Un tableau de van Gogh représentant Bel-Ami.

Auteur Guy de Maupassant
Pays France
Genre Roman réaliste
Éditeur Victor Havard
Lieu de parution Paris
Date de parution 1885
Nombre de pages 441

Le roman retrace l’ascension sociale de Georges Duroy (ou Georges Du Roy de Cantel), homme ambitieux et séducteur sans scrupules, arriviste et opportuniste, employé au bureau des chemins de fer du Nord, parvenu au sommet de la pyramide sociale parisienne grâce à ses maîtresses et à la collusion entre la finance, la presse et la politique. Sur fond de politique coloniale, Maupassant décrit les liens étroits entre le capitalisme, la politique, la presse mais aussi l’influence des femmes, privées de vie politique depuis le code Napoléon et qui œuvrent dans l’ombre pour éduquer et conseiller. Satire d'une société d'argent minée par les scandales politiques de la fin du XIXe siècle, l’œuvre se présente comme une petite monographie de la presse parisienne dans la mesure où Maupassant fait implicitement part de son expérience de reporter. Ainsi, l’ascension de Georges Duroy peut être comparée à la propre ascension de Maupassant[1]. En effet, Bel-Ami est la description parfaite de l'inverse de Guy de Maupassant, Georges Duroy devenant une sorte de contraire de l'auteur, dont Maupassant se moquera tout au long du roman.

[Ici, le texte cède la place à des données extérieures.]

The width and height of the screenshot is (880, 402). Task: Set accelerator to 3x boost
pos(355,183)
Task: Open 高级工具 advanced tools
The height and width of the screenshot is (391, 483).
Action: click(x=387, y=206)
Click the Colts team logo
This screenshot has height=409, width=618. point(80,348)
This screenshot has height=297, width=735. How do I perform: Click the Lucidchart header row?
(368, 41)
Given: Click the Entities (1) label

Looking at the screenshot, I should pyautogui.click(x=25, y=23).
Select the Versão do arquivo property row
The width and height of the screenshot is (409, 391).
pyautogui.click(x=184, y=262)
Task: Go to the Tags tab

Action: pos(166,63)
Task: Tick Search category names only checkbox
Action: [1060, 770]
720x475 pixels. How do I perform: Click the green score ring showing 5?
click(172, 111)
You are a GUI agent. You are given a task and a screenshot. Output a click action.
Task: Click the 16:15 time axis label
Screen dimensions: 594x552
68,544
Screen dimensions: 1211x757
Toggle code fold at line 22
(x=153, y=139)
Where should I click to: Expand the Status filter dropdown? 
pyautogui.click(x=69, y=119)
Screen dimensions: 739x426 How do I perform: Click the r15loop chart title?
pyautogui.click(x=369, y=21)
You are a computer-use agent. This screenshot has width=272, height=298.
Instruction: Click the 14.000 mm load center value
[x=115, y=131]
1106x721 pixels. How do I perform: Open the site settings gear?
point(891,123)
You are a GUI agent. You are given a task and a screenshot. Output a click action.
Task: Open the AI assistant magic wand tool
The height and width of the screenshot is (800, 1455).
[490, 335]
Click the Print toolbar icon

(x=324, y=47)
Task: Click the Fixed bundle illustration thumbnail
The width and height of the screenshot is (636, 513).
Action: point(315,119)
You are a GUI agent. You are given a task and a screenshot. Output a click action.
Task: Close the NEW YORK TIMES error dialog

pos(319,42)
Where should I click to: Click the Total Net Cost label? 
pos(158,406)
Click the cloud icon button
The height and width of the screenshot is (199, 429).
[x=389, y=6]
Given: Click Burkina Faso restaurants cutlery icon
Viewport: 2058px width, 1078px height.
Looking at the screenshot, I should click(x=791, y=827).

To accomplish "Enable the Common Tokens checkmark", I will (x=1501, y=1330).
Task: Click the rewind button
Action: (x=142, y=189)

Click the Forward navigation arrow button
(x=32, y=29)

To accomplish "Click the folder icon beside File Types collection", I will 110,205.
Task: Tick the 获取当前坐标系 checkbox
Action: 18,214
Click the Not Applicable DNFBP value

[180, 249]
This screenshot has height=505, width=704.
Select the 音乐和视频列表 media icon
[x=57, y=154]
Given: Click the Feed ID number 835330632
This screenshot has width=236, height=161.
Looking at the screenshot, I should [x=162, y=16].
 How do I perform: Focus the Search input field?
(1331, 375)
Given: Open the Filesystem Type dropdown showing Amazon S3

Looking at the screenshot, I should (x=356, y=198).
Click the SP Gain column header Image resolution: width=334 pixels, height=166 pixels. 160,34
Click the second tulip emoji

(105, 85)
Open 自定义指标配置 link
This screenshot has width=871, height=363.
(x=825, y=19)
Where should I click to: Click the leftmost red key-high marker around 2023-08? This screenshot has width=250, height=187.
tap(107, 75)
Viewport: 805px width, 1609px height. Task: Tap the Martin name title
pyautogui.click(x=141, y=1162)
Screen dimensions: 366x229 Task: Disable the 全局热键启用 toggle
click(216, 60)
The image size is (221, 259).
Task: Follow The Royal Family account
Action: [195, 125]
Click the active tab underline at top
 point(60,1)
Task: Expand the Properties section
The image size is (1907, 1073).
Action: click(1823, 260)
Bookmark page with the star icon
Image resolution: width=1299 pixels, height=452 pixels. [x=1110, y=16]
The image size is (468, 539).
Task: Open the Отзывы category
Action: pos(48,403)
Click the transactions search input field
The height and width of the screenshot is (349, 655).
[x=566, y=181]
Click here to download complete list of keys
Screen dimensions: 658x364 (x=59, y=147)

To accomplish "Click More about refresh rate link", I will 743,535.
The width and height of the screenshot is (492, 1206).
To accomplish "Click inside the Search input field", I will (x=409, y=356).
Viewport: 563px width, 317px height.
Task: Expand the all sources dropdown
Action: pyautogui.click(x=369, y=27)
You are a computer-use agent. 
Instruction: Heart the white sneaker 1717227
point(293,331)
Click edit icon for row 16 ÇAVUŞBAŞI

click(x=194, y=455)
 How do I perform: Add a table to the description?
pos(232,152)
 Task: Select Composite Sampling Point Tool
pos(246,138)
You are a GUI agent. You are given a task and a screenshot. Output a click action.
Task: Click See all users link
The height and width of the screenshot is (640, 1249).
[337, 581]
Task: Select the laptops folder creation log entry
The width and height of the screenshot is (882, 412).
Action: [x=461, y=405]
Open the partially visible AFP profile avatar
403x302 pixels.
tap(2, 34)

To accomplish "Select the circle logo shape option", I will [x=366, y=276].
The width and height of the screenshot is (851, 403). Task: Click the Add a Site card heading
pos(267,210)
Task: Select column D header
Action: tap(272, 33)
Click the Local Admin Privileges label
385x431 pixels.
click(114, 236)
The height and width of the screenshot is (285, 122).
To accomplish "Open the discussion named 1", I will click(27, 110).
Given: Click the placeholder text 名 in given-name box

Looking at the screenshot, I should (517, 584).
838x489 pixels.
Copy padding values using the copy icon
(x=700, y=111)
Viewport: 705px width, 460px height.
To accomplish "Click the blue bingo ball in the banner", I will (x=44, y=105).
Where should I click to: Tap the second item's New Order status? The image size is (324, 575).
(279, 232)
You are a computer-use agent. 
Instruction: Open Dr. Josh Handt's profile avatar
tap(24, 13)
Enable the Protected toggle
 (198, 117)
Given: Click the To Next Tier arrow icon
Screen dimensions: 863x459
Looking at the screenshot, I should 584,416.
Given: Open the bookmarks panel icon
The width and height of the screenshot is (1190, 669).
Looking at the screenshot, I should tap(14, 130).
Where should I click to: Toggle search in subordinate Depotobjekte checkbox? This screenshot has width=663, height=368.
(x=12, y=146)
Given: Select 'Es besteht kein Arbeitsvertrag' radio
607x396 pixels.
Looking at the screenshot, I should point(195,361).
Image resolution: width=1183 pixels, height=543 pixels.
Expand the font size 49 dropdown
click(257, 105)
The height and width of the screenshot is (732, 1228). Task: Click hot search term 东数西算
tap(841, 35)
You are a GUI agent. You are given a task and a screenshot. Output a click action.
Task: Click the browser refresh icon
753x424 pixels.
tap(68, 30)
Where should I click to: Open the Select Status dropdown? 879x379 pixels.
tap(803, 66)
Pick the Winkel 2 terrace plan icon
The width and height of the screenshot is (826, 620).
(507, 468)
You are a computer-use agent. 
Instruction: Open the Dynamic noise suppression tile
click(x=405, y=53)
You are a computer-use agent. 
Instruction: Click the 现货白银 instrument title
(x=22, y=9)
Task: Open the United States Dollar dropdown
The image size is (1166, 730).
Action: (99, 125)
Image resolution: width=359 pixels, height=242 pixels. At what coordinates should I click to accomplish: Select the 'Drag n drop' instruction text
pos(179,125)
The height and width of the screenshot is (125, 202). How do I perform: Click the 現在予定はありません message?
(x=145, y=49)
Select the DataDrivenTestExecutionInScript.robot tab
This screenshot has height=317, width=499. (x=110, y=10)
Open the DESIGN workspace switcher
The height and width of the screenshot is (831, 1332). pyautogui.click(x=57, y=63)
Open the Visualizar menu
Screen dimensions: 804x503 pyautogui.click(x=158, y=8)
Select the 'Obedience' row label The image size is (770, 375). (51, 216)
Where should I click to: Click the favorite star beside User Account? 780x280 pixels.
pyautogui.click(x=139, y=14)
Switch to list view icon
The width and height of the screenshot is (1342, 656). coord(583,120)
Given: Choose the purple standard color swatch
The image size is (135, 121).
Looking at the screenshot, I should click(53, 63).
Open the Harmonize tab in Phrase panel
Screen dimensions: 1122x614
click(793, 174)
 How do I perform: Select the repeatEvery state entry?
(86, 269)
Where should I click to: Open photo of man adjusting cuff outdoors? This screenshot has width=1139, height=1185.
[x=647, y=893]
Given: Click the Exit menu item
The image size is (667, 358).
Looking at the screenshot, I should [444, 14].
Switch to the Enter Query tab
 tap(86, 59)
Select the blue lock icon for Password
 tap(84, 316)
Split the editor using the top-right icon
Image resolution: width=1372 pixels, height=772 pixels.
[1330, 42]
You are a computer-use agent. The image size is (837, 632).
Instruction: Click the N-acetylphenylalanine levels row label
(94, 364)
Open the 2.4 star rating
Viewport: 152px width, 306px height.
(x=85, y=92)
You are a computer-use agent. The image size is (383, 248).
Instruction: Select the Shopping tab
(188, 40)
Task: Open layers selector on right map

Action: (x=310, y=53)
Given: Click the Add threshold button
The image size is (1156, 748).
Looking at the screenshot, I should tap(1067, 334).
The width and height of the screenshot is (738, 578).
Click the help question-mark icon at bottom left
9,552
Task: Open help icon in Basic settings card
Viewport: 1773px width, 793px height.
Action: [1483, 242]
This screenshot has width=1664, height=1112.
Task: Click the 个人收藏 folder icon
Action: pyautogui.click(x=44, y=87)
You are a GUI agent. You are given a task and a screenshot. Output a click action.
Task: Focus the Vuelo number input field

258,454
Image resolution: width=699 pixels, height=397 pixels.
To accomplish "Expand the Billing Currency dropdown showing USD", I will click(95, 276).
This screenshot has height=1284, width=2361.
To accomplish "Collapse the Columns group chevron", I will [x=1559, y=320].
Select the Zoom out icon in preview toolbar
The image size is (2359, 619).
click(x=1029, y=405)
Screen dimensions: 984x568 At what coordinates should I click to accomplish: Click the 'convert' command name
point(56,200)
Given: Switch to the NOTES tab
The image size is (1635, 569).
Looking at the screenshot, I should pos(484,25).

Bel-Ami est l'une des œuvres romanesques qui a le plus séduit scénaristes et réalisateurs internationaux.

Résumé

Georges Duroy est un ancien sous-officier du 6e régiment des hussards ayant passé des années en Algérie, qui travaille dans les chemins de fer à Paris. Très dépensier, il peine à joindre les deux bouts, mais retrouve par hasard un ancien camarade de régiment, Charles Forestier. Attristé par la situation de Duroy, Forestier, rédacteur au journal La Vie Française, l'engage comme journaliste et l'invite à une soirée mondaine chez lui. Duroy s'y fait remarquer par ses récits sur la vie en Algérie, en particulier par Clotilde de Marelle, une amie de Forestier. Étant incapable d'écrire le jour suivant un article sur l'Algérie comme requis, il va demander de l'aide à Forestier, qui le fait aider par sa femme, Madeleine Forestier.

Georges gravit peu à peu les échelons et commence une relation avec Clotilde de Marelle, dont le mari est presque toujours absent. Trouvant que Charles Forestier ne le traite pas avec suffisamment de respect, Duroy commence à le haïr et décide de séduire sa femme mais Madeleine Forestier le rejette, et ils concluent un simple pacte d’amitié. La santé de Charles Forestier, affaibli par une mauvaise toux, se détériore rapidement, et il meurt peu après avoir invité Georges à le rejoindre dans le sud de la France. Celui-ci demande alors la veuve en mariage. Après un long temps de réflexion, Madeleine Forestier accepte, en insistant pour garder son indépendance.

La carrière de Duroy décolle, mais ses collègues ne cessent de l'appeler Forestier, ce qui le rend furieux. Il insiste alors pour que sa femme déclare qu'elle a trompé Forestier, ce qu'elle refuse de faire, et recommence sa liaison avec Clotilde de Marelle. Pressentant que Mme Walter, la femme du directeur du journal, est attirée par lui, il lui fait une déclaration d'amour passionnée et elle finit par reconnaître son amour pour lui. Cependant, Duroy se lasse très vite d'elle, la jugeant immature, et tente de rompre. Pour le garder, elle lui révèle un délit d'initié orchestré par Laroche-Matthieu, le ministre des Affaires étrangères, et son mari : la France va coloniser le Maroc sous peu, alors que Duroy vient de rencontrer le ministre qui lui a certifié le contraire. M. Walter, ayant acheté auparavant une grande partie de la dette du Maroc, devient immensément riche, contrairement à Duroy, qui n'a pas pu en profiter outre mesure.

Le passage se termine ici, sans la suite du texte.